Nicholas Daniel has been acknowledged as one of the world’s great oboe players, and is one of Britain ’s best known musicians. In a distinguished career that began more than four decades ago he has become an important ambassador in many different musical fields, and has significantly enlarged the repertoire for his instrument with the commissioning of hundreds of new works.

Nicholas dedicates his life to music in many varied ways. He records and broadcasts widely, including regular recordings on the Harmonia Mundi Label, and he boasts a huge following internationally on social media. He is proud to support and patronise many important initiatives, charities and trusts, and has directed several music festivals and concert series, most notably in Germany and Dartington, and has been Music Director of the Leicester International Music Festival and lunchtime series for many years. He is highly sought after as a teacher, being Professor at the Trossingen music school in Germany .

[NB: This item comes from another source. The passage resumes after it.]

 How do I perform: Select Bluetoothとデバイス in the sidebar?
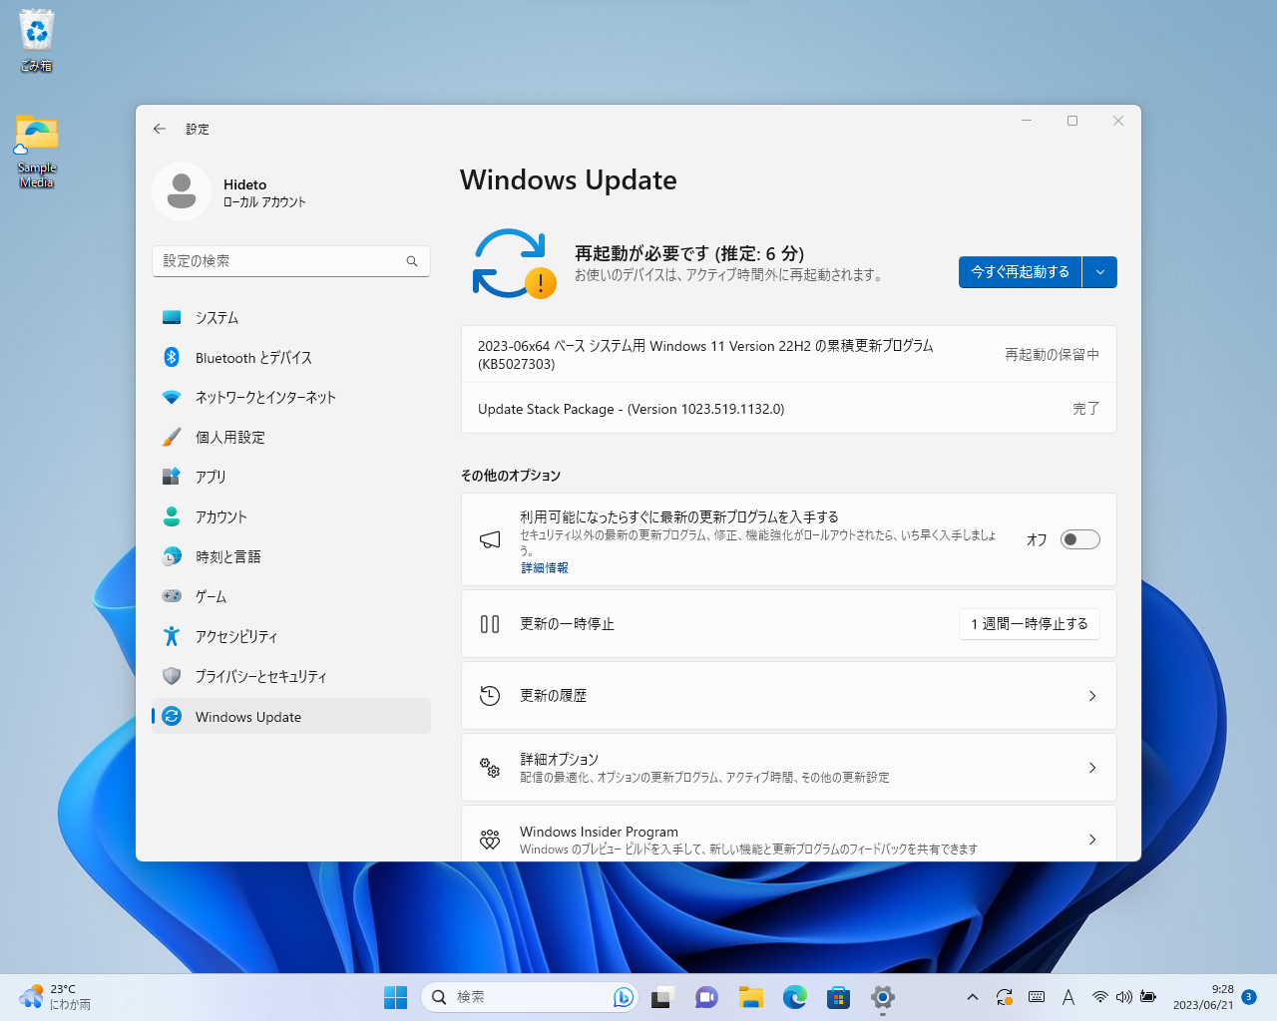coord(253,357)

Following his BBC Proms conducting debut in 2004, he works with many fine ensembles in wide-ranging repertoire ranging from Baroque to contemporary, and from small groups to opera. He is Music Director of Triorca, an orchestral project which brings together talented young musicians from Serbia , Germany and the UK . In recognition of his achievements he was honoured in 2012 by Her Majesty Queen Elizabeth II with the prestigious Queen’s Medal for Music, and cited as having made “an outstanding contribution to the musical life of the nation”. In October 2020 he was awarded an OBE.

Over the last 18 months I have looked at what we do, and realised it’s more and more miraculous in a way.

 He says that when he listens to a musical performance, his first question is, “Is the person communicating. And are they communicating through themselves the feeling of the composer? People have different ways of approaching being a musician.” When he is the performer, “I try to use all of my experience in the various styles of music so that my playing will transmit what the composer is saying to me. To me, that means that I have to subjugate myself to an extent, but at the same time I have to allow, as it were, the harp strings of my self to resonate with the composer’s intentions, and then communicate that through my playing.”

 Like most of us, the life imposed by the pandemic has changed him. “Over the last 18 months I have looked at what we do, and realised it’s more and more miraculous in a way. It’s perhaps the most miraculous thing that human beings do – they make instruments, and then they communicate emotions to each other through them.”